If you want LuaRocks to check version matching of dependencies at
runtime, you need to require "luarocks.loader", which installs a
package loader that performs that check. If you don't use use that,
then the latest version of each installed module will be the one
available in the Lua lookup paths.

> 2. How to deal with namespace conflicts ? For example, I have a "zmq" module
> that is very different from luazmq. What happens when someone does:
>
> local zmq = require"zmq"

When using luarocks.loader, it should sort it out, but...
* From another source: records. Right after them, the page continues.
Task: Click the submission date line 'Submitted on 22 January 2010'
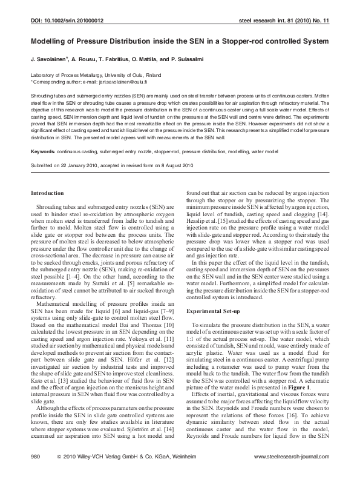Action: click(x=67, y=165)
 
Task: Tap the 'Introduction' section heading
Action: click(x=47, y=194)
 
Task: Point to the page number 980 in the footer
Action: click(x=35, y=456)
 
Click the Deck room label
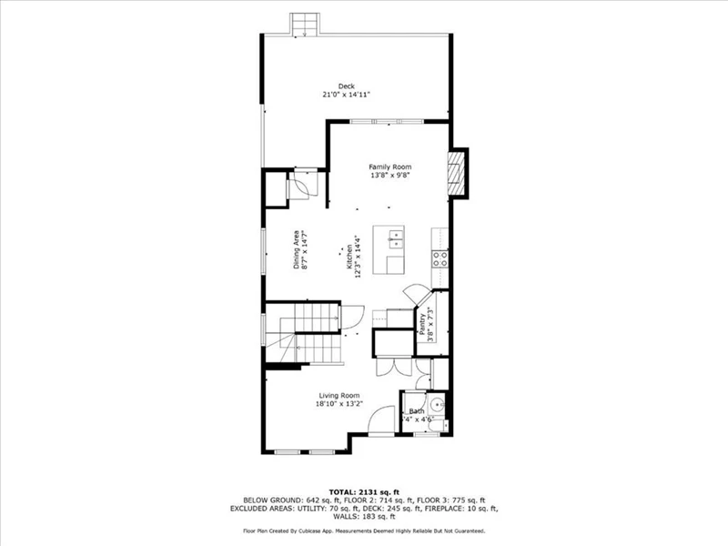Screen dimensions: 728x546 (347, 86)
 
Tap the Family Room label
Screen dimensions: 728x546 (390, 167)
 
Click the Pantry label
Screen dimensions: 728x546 (422, 324)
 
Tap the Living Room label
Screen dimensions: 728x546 (339, 396)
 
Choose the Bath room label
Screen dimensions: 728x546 (417, 411)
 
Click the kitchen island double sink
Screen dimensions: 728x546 (396, 239)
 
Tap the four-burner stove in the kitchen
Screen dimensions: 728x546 (440, 258)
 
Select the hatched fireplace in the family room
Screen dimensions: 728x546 (456, 174)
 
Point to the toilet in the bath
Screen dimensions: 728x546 (438, 425)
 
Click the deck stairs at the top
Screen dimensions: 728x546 (305, 25)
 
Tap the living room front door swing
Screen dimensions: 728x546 (380, 420)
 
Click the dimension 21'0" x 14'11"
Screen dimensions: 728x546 (347, 95)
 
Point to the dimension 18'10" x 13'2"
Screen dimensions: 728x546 (339, 404)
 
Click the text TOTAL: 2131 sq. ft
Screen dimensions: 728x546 (364, 492)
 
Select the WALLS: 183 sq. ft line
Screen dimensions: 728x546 (364, 516)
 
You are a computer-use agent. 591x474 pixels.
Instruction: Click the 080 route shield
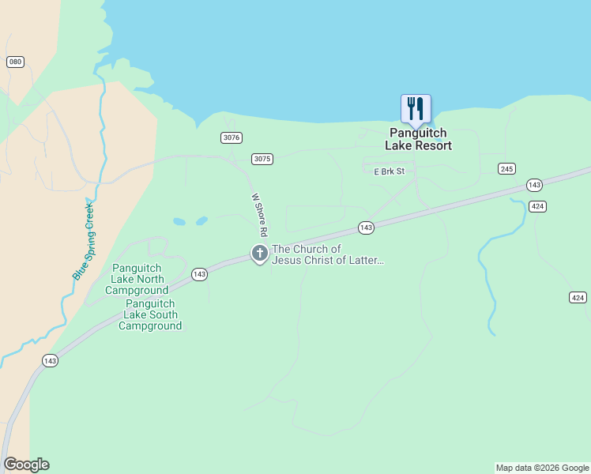15,62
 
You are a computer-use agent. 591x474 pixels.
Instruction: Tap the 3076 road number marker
231,137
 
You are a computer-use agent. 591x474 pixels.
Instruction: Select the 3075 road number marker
262,159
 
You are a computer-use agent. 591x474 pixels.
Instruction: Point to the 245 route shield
507,168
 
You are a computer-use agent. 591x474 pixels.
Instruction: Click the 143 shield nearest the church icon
365,228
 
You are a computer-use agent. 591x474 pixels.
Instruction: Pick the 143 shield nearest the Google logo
50,360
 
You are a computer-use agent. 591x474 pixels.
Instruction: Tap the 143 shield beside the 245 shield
534,185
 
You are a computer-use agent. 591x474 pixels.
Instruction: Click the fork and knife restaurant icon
416,109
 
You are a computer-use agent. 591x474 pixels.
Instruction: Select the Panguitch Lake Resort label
419,140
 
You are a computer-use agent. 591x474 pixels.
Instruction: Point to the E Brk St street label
389,171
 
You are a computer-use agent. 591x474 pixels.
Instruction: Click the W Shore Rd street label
259,216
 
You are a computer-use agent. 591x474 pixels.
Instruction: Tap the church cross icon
259,254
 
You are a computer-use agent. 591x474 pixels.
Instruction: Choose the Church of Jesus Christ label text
327,254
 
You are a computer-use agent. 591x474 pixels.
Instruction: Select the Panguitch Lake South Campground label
150,314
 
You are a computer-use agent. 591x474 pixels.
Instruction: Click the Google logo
26,465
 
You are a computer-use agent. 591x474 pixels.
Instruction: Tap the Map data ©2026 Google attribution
542,468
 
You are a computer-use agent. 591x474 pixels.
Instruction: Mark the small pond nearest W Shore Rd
201,221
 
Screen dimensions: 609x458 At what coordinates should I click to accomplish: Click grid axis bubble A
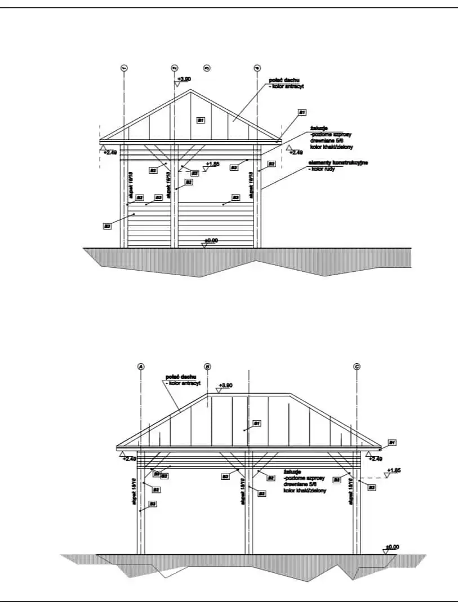pos(141,367)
> I could prefix all modules with "lubyk-zmq", so that the above require would
> be:
>
> local zmq = require"lubyk-zmq"

...avoiding namespace conflicts is a much nicer approach, and would
solve the problem for non luarocks.loader (or even non-LuaRocks) users
as well. For aesthetic/organizational reasons, I'd recommend
"lubyk.zmq", so your module would be installed at lubyk/zmq.so (or
lubyk/zmq.lua).

> 3. Autoload. Lubyk uses an auto-load system so when lubyk users do (without
> other requires then "require 'lubyk'":
>
> local s = zmq.Socket(...)
>
> This automagically loads "zmq" and "zmq.Socket". I feel that this should
> work without too many issues.

That's probably beyond the scope of LuaRocks, and should work the same
way. One question though: how do you do that? Do you edit the global
environment's metatable using the debug library? (Side question: Is
that 5.2 compatible?) Some users, especially those wishing to use your
library in conjunction to others, might take issue with that tinkering
of the globals table. Providing an alternative that does not do the
auto-loading may be a good idea.

> 4. Common files needed in "includes" and build. Multiple modules use the
> "Fifo" and msgpack code to transform OS threads into pipes. Does this mean
> that I need to copy these common files in each rock sources ?

Interesting question. I just took a look at the lubyk tree at github,
and it makes heavy use of git submodules, which is something that
LuaRocks is not really aware of.
(See this issue on why --recursive was not added:
https://github.com/keplerproject/luarocks/issues/106 -- the main
reason is that right now it would break rockspec compatibility)

So I'm afraid that at this point you'd have to copy these common files
in each rock sources... however, instead of duplicating them in your
various repositories, one idea would be to write a script that
performs the recursive fetch and packs tarballs of "release versions"
of each module, and then write rockspecs that use these tarballs,
instead of fetching code directly from git. How does that sound?

Let me know if you have any more questions and any way I can help you
with this. Lubyk is a very intriguing project and it's really nice to
see a complex project like this making its way into LuaRocks and
integrating itself more with the Lua modules ecosystem.